Sand, Shlomo. A invenção do povo judeu. São Paulo: Benvirá, 2011.
Israel é tratada como a "única democracia do Oriente Médio". Isso está presente em discursos oficiais e midiáticos. Contudo, é um tanto óbvio que democracia e etno-nacionalismo não costumam andar juntos — ou, ao menos, não costumam dar bons frutos.
Essa visão deturpada atinge níveis irracionais, como numa espécie de crítica (que não vou linkar aqui, mas é facilmente encontrada numa busca rápida) feita ao documentário por Eitan Oren, um acadêmico que, tal qual Ross Geller, parece gostar muito de se apresentar ao mundo com seu epíteto “doutor” — pelo menos é assim que ele assina seu texto contra o filme de Theroux. Oren, orgulhosamente nascido e criado em um assentamento sionista, afirma categoricamente que a minoria dos colonos tem para com palestinos um sentimento de ódio — a despeito do que demonstrem gráficos como este, da al Jazeera, que mostra que, desde 2023, acontecem quatro ataques de colonos sionistas na Cisjordânia por dia. Oren também enfatiza que é dever do jornalismo ouvir sempre os dois lados, e que Therous deveria ter escolhido melhor suas fontes, pois ficou preso a, supostamente, uma minoria extremista — neste caso, é só ignorância mesmo, já que um documentário, por mais que esteja exibido num canal de televisão, antes de tudo é uma narrativa audiovisual, e o diretor tem o poder e o dever de escolher quem bem entender relevante para sua obra. Sobre o tema violência de colonos, deixo um bom artigo da Armed Conflict Location & Event Data (ACLED), com mais seriedade que um simples post de um sionista colono orgulhoso da Cisjordânia.

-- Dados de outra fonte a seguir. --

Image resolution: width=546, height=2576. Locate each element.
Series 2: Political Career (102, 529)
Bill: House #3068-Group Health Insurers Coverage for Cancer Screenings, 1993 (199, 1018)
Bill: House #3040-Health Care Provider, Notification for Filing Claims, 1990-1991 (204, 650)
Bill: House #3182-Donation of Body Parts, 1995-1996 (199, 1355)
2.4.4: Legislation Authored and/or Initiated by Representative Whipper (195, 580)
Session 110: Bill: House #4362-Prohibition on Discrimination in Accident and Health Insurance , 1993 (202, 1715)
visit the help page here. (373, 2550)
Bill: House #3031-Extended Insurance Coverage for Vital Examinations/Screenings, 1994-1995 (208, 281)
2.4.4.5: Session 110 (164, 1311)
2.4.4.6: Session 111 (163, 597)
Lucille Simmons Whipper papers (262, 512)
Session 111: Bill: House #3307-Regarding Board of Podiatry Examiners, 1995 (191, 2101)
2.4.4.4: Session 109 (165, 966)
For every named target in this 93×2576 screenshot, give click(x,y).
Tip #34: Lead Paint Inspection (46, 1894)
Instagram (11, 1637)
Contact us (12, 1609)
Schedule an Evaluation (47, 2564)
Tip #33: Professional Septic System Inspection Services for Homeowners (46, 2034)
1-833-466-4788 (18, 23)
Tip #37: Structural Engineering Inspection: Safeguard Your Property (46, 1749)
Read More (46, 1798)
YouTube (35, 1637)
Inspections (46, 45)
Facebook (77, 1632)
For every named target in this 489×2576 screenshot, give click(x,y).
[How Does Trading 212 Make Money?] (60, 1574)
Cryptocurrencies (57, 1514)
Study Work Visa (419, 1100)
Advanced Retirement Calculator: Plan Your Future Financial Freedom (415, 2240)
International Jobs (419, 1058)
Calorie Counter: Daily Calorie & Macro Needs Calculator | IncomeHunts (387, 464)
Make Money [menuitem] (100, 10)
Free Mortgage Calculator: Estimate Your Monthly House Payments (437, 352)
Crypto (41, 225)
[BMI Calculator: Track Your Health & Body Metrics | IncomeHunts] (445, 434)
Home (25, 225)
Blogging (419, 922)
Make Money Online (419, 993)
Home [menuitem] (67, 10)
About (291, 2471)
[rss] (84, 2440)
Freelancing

Ben-Gvir é um dos mais esforçados sionistas de nossos tempos. Ele mesmo um colono na Cisjordânia, não se cansa de incentivar a limpeza étnica e o genocídio do povo palestino. Sua demissão do cargo que ocupava no governo de Benjamin Netanyahu se deveu pois discordava irremediavelmente da possibilidade de um cessar-fogo entre o Hamas e o governo israelense e a troca de reféns entre os dois (me recuso a chamar palestinos de prisioneiros de uma forma abstrata): seu desejo era a aniquilação e a expulsão total de palestinos e palestinas do território de Israel, Gaza e Cisjordânia. Contudo, com a retomada dos incessantes ataques sionistas à Faixa de Gaza, o partido de Ben-Gvir, Otzma Yehudit, retornou à coalizão de apoio a Netanyahu e ao Likud — como se vê, Ben-Gvir não disfarça seu gosto pelo sangue do povo palestino.